| Task item |
Return the lines from the line containing "Task: Click the Join link" through the last line of the material below, exactly as they appear and with no others.

---- Records shown

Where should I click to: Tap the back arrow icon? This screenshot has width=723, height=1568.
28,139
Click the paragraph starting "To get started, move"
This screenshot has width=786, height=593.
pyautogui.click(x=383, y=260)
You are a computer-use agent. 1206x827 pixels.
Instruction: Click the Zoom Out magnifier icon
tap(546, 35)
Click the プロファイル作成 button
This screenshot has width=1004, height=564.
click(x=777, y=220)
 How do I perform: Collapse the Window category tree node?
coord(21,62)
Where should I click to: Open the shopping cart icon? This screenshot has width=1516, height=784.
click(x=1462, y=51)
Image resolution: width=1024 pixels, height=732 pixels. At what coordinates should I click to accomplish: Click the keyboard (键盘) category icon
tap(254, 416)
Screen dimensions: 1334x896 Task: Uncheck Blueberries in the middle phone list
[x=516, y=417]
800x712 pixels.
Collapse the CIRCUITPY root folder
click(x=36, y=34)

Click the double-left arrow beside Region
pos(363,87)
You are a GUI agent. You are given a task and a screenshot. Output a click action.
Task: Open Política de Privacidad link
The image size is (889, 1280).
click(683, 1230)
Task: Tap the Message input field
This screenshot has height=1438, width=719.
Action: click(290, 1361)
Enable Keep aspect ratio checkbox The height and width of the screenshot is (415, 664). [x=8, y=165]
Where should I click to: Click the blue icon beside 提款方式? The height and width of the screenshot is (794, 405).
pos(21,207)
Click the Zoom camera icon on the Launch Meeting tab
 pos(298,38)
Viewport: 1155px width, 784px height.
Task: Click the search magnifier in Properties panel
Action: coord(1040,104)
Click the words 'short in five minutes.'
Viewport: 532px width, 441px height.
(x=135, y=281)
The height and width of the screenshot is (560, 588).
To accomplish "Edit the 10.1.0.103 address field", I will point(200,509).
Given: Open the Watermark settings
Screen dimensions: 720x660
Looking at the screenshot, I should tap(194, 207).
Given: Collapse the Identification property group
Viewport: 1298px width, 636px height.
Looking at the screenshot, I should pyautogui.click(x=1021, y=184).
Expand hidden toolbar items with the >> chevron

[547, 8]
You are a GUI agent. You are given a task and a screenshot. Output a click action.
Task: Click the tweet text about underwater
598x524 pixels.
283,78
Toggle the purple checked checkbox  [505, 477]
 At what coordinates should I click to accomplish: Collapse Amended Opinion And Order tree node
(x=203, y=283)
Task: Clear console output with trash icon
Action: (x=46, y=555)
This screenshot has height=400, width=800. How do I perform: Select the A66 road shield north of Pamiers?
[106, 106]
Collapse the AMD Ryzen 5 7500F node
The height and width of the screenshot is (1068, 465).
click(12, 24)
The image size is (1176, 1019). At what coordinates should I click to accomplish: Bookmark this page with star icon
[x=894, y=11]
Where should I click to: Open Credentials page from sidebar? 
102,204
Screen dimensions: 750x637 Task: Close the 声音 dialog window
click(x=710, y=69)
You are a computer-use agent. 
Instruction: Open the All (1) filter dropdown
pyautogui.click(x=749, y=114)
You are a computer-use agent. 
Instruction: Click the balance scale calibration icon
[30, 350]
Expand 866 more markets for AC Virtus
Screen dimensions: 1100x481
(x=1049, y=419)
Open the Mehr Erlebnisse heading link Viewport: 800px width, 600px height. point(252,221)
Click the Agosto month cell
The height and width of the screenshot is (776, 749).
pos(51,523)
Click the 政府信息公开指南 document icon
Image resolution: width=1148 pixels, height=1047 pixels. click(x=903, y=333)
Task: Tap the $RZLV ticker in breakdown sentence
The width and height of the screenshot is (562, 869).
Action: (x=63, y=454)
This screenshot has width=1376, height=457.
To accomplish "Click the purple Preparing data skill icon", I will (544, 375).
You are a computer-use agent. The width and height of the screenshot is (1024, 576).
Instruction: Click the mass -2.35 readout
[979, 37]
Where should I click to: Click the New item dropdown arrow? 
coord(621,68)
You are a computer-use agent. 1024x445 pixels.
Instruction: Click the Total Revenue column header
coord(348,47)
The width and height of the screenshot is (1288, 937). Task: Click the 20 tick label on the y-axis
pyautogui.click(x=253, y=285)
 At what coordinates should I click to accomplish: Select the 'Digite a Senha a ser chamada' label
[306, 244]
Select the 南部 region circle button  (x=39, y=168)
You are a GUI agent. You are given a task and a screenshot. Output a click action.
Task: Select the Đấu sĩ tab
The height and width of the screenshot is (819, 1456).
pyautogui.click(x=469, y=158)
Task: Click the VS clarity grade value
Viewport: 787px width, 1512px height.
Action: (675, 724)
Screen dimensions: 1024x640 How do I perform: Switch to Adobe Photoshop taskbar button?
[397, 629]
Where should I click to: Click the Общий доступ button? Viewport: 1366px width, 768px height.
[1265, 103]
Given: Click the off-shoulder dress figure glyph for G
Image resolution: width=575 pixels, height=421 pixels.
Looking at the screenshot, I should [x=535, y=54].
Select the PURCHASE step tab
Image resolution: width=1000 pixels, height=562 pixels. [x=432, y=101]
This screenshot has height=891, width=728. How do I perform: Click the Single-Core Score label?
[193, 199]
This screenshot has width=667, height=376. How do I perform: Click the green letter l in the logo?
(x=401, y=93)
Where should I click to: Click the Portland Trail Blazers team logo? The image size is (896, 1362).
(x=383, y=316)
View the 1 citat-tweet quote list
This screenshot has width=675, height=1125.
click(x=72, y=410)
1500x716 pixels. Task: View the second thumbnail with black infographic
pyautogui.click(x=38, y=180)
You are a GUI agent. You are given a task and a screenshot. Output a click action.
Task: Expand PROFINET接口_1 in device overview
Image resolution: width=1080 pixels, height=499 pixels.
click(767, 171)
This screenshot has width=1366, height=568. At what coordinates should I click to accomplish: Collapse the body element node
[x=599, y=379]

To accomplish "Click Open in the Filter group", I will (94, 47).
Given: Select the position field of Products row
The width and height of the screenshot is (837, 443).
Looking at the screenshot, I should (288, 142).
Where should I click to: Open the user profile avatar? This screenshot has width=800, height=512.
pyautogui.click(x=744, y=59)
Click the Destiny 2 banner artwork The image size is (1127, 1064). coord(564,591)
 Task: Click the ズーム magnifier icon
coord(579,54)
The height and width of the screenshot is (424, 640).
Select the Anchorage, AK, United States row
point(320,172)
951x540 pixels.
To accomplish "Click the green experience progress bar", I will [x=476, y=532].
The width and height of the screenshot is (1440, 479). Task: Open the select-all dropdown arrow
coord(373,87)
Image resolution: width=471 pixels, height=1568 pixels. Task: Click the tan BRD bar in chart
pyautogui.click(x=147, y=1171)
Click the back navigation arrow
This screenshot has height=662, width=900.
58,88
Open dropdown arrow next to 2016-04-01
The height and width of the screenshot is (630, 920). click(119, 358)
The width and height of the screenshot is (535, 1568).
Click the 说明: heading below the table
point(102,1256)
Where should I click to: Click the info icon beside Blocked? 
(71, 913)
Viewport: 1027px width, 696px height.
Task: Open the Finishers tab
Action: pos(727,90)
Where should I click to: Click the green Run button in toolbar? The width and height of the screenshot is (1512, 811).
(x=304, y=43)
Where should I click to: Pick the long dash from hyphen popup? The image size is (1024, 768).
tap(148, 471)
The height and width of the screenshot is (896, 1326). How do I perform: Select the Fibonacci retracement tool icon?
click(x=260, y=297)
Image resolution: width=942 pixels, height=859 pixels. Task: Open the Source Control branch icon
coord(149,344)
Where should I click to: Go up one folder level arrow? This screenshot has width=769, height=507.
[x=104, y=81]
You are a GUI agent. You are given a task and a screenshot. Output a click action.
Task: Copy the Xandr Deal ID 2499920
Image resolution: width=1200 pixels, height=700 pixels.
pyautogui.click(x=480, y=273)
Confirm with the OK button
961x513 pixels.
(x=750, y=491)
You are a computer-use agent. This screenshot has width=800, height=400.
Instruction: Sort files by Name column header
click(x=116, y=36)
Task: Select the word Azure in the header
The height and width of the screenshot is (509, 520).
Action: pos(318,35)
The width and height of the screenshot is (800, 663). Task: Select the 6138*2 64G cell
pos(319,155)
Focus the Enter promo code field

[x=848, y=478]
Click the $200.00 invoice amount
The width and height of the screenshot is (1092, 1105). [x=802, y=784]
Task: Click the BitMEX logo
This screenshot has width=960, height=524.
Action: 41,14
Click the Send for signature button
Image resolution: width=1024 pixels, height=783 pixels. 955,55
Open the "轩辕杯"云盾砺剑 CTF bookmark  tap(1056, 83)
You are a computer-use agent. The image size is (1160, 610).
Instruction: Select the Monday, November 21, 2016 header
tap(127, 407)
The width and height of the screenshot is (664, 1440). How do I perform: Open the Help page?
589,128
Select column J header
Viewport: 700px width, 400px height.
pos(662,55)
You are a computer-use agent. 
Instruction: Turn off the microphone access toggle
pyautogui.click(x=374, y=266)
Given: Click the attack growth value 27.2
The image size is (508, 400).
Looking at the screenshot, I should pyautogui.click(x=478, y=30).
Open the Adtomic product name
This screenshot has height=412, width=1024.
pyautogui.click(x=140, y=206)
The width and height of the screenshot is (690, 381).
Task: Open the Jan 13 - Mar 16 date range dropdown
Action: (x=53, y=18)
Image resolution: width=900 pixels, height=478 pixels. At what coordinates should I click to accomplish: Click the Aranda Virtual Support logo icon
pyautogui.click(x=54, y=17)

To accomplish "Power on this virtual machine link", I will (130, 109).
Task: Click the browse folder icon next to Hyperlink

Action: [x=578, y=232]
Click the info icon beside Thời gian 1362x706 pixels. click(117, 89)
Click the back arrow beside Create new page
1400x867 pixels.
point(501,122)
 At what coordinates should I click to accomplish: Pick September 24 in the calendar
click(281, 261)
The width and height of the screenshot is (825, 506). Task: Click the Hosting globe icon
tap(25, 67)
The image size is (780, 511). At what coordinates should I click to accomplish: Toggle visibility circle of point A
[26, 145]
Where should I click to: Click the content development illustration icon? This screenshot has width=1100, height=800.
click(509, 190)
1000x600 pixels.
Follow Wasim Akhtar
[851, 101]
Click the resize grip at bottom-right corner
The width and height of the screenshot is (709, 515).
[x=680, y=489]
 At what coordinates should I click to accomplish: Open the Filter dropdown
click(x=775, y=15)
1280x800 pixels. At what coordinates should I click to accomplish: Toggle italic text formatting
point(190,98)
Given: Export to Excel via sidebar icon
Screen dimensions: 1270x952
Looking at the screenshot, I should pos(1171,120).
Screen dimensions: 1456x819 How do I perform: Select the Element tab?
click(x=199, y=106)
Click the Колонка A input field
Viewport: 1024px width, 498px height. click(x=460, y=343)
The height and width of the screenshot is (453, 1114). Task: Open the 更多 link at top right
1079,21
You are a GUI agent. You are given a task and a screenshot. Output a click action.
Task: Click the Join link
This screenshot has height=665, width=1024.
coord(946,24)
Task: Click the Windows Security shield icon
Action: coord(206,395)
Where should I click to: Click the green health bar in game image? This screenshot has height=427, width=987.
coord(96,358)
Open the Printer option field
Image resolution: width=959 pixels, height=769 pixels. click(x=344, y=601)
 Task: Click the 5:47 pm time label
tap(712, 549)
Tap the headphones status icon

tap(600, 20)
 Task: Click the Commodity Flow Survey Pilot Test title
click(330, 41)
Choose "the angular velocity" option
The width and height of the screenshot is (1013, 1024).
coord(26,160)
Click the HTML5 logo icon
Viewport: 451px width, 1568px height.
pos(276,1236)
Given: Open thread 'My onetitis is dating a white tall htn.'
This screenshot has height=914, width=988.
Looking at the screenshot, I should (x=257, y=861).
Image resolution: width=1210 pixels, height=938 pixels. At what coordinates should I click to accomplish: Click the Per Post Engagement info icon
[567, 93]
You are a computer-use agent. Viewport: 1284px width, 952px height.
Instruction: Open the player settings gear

--------

| Task answer |
Task: Click the Join link
This screenshot has height=665, width=1024.
coord(946,24)
Task: Click the Windows Security shield icon
Action: coord(206,395)
Where should I click to: Click the green health bar in game image? This screenshot has height=427, width=987.
coord(96,358)
Open the Printer option field
Image resolution: width=959 pixels, height=769 pixels. click(x=344, y=601)
 Task: Click the 5:47 pm time label
tap(712, 549)
Tap the headphones status icon

tap(600, 20)
 Task: Click the Commodity Flow Survey Pilot Test title
click(330, 41)
Choose "the angular velocity" option
The width and height of the screenshot is (1013, 1024).
coord(26,160)
Click the HTML5 logo icon
Viewport: 451px width, 1568px height.
pos(276,1236)
Given: Open thread 'My onetitis is dating a white tall htn.'
This screenshot has height=914, width=988.
Looking at the screenshot, I should (x=257, y=861).
Image resolution: width=1210 pixels, height=938 pixels. At what coordinates should I click to accomplish: Click the Per Post Engagement info icon
[567, 93]
You are a computer-use agent. Viewport: 1284px width, 952px height.
Instruction: Open the player settings gear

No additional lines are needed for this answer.